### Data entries
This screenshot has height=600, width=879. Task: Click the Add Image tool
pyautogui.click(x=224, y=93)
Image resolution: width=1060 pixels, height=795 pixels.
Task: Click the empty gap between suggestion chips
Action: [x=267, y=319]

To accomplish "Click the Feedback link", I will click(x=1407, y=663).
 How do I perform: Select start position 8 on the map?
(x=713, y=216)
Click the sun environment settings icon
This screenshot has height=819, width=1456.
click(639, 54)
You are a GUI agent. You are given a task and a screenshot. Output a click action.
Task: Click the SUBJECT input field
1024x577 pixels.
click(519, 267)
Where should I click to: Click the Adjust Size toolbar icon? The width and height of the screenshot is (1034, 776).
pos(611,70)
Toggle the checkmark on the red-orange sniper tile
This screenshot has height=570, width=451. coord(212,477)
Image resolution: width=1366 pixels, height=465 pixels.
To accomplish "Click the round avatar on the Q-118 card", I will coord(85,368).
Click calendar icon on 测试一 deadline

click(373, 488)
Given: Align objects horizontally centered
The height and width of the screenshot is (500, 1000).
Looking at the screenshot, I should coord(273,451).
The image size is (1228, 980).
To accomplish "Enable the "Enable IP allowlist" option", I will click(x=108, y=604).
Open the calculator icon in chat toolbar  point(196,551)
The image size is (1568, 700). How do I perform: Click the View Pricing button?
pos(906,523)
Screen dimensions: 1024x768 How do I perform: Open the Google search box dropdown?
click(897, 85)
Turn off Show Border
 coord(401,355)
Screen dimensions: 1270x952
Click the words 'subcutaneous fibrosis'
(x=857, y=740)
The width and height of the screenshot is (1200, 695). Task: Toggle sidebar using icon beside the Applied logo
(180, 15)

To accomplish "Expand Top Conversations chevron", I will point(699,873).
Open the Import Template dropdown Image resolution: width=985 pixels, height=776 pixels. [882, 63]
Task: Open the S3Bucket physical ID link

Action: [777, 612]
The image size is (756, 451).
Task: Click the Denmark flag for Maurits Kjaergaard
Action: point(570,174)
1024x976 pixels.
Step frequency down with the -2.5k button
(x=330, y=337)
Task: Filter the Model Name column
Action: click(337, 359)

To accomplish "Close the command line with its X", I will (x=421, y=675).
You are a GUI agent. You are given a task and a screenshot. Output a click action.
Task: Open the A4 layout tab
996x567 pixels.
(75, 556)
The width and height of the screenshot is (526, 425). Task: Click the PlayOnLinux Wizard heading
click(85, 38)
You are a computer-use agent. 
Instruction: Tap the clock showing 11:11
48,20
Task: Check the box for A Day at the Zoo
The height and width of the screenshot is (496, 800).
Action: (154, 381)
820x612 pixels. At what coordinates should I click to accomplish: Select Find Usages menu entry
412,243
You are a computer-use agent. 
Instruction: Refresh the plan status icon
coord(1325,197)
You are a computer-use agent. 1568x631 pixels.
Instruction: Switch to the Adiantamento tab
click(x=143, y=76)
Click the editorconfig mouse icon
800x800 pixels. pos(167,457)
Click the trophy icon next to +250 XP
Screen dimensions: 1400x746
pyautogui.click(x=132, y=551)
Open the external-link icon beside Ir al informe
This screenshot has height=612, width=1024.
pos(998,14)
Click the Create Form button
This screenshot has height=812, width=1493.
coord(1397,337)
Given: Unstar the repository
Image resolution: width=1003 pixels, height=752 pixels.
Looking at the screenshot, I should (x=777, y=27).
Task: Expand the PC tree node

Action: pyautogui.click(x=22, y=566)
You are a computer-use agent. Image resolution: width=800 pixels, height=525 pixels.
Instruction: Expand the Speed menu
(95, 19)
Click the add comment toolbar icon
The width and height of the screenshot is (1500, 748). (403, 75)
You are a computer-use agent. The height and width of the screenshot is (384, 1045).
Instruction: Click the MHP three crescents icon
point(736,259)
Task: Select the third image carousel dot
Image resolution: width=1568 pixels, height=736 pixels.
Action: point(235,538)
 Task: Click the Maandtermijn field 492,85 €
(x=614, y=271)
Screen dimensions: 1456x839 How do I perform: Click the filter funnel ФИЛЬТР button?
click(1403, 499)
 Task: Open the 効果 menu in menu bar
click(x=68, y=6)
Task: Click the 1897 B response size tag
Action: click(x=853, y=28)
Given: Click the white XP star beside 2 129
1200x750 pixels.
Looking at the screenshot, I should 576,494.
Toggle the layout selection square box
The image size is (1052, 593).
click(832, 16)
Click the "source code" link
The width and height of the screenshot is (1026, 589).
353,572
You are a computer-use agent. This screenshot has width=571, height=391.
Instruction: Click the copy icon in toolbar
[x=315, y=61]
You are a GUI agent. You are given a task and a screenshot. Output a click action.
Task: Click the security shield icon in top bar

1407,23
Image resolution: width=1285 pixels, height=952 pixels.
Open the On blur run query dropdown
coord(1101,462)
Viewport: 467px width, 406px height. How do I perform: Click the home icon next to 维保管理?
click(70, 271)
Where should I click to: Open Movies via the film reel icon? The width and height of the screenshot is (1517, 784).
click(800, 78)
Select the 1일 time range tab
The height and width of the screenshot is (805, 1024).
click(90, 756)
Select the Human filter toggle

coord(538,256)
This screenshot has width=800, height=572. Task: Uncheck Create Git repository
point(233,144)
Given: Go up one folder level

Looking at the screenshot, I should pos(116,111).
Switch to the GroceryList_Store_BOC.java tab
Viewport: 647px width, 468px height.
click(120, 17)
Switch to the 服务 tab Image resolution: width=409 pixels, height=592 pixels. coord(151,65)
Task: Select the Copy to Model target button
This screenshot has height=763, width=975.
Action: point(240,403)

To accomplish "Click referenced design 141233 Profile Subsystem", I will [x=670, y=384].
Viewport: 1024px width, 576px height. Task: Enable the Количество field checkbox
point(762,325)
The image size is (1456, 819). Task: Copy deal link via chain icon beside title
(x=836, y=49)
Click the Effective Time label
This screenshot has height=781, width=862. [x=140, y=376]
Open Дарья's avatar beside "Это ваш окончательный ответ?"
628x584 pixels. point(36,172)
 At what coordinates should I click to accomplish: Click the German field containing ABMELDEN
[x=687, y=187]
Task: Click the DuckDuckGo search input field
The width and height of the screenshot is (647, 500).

### Task statement
Please write out all of the records above, word for word.

### The completed task
This screenshot has height=600, width=879. Task: Click the Add Image tool
pyautogui.click(x=224, y=93)
Image resolution: width=1060 pixels, height=795 pixels.
Task: Click the empty gap between suggestion chips
Action: [x=267, y=319]

To accomplish "Click the Feedback link", I will click(x=1407, y=663).
 How do I perform: Select start position 8 on the map?
(x=713, y=216)
Click the sun environment settings icon
This screenshot has height=819, width=1456.
click(639, 54)
You are a GUI agent. You are given a task and a screenshot. Output a click action.
Task: Click the SUBJECT input field
1024x577 pixels.
click(519, 267)
Where should I click to: Click the Adjust Size toolbar icon? The width and height of the screenshot is (1034, 776).
pos(611,70)
Toggle the checkmark on the red-orange sniper tile
This screenshot has height=570, width=451. coord(212,477)
Image resolution: width=1366 pixels, height=465 pixels.
To accomplish "Click the round avatar on the Q-118 card", I will coord(85,368).
Click calendar icon on 测试一 deadline

click(373, 488)
Given: Align objects horizontally centered
The height and width of the screenshot is (500, 1000).
Looking at the screenshot, I should coord(273,451).
The image size is (1228, 980).
To accomplish "Enable the "Enable IP allowlist" option", I will click(x=108, y=604).
Open the calculator icon in chat toolbar  point(196,551)
The image size is (1568, 700). How do I perform: Click the View Pricing button?
pos(906,523)
Screen dimensions: 1024x768 How do I perform: Open the Google search box dropdown?
click(897, 85)
Turn off Show Border
 coord(401,355)
Screen dimensions: 1270x952
Click the words 'subcutaneous fibrosis'
(x=857, y=740)
The width and height of the screenshot is (1200, 695). Task: Toggle sidebar using icon beside the Applied logo
(180, 15)

To accomplish "Expand Top Conversations chevron", I will point(699,873).
Open the Import Template dropdown Image resolution: width=985 pixels, height=776 pixels. [882, 63]
Task: Open the S3Bucket physical ID link

Action: [777, 612]
The image size is (756, 451).
Task: Click the Denmark flag for Maurits Kjaergaard
Action: point(570,174)
1024x976 pixels.
Step frequency down with the -2.5k button
(x=330, y=337)
Task: Filter the Model Name column
Action: click(337, 359)

To accomplish "Close the command line with its X", I will (x=421, y=675).
You are a GUI agent. You are given a task and a screenshot. Output a click action.
Task: Open the A4 layout tab
996x567 pixels.
(75, 556)
The width and height of the screenshot is (526, 425). Task: Click the PlayOnLinux Wizard heading
click(85, 38)
You are a computer-use agent. 
Instruction: Tap the clock showing 11:11
48,20
Task: Check the box for A Day at the Zoo
The height and width of the screenshot is (496, 800).
Action: (154, 381)
820x612 pixels. At what coordinates should I click to accomplish: Select Find Usages menu entry
412,243
You are a computer-use agent. 
Instruction: Refresh the plan status icon
coord(1325,197)
You are a computer-use agent. 1568x631 pixels.
Instruction: Switch to the Adiantamento tab
click(x=143, y=76)
Click the editorconfig mouse icon
800x800 pixels. pos(167,457)
Click the trophy icon next to +250 XP
Screen dimensions: 1400x746
pyautogui.click(x=132, y=551)
Open the external-link icon beside Ir al informe
This screenshot has height=612, width=1024.
pos(998,14)
Click the Create Form button
This screenshot has height=812, width=1493.
coord(1397,337)
Given: Unstar the repository
Image resolution: width=1003 pixels, height=752 pixels.
Looking at the screenshot, I should (x=777, y=27).
Task: Expand the PC tree node

Action: pyautogui.click(x=22, y=566)
You are a computer-use agent. Image resolution: width=800 pixels, height=525 pixels.
Instruction: Expand the Speed menu
(95, 19)
Click the add comment toolbar icon
The width and height of the screenshot is (1500, 748). (403, 75)
You are a computer-use agent. The height and width of the screenshot is (384, 1045).
Instruction: Click the MHP three crescents icon
point(736,259)
Task: Select the third image carousel dot
Image resolution: width=1568 pixels, height=736 pixels.
Action: point(235,538)
 Task: Click the Maandtermijn field 492,85 €
(x=614, y=271)
Screen dimensions: 1456x839 How do I perform: Click the filter funnel ФИЛЬТР button?
click(1403, 499)
 Task: Open the 効果 menu in menu bar
click(x=68, y=6)
Task: Click the 1897 B response size tag
Action: click(x=853, y=28)
Given: Click the white XP star beside 2 129
1200x750 pixels.
Looking at the screenshot, I should 576,494.
Toggle the layout selection square box
The image size is (1052, 593).
click(832, 16)
Click the "source code" link
The width and height of the screenshot is (1026, 589).
353,572
You are a computer-use agent. This screenshot has width=571, height=391.
Instruction: Click the copy icon in toolbar
[x=315, y=61]
You are a GUI agent. You are given a task and a screenshot. Output a click action.
Task: Click the security shield icon in top bar

1407,23
Image resolution: width=1285 pixels, height=952 pixels.
Open the On blur run query dropdown
coord(1101,462)
Viewport: 467px width, 406px height. How do I perform: Click the home icon next to 维保管理?
click(70, 271)
Where should I click to: Open Movies via the film reel icon? The width and height of the screenshot is (1517, 784).
click(800, 78)
Select the 1일 time range tab
The height and width of the screenshot is (805, 1024).
click(90, 756)
Select the Human filter toggle

coord(538,256)
This screenshot has width=800, height=572. Task: Uncheck Create Git repository
point(233,144)
Given: Go up one folder level

Looking at the screenshot, I should pos(116,111).
Switch to the GroceryList_Store_BOC.java tab
Viewport: 647px width, 468px height.
click(120, 17)
Switch to the 服务 tab Image resolution: width=409 pixels, height=592 pixels. coord(151,65)
Task: Select the Copy to Model target button
This screenshot has height=763, width=975.
Action: point(240,403)

To accomplish "Click referenced design 141233 Profile Subsystem", I will [x=670, y=384].
Viewport: 1024px width, 576px height. Task: Enable the Количество field checkbox
point(762,325)
The image size is (1456, 819). Task: Copy deal link via chain icon beside title
(x=836, y=49)
Click the Effective Time label
This screenshot has height=781, width=862. [x=140, y=376]
Open Дарья's avatar beside "Это ваш окончательный ответ?"
628x584 pixels. point(36,172)
 At what coordinates should I click to accomplish: Click the German field containing ABMELDEN
[x=687, y=187]
Task: Click the DuckDuckGo search input field
The width and height of the screenshot is (647, 500).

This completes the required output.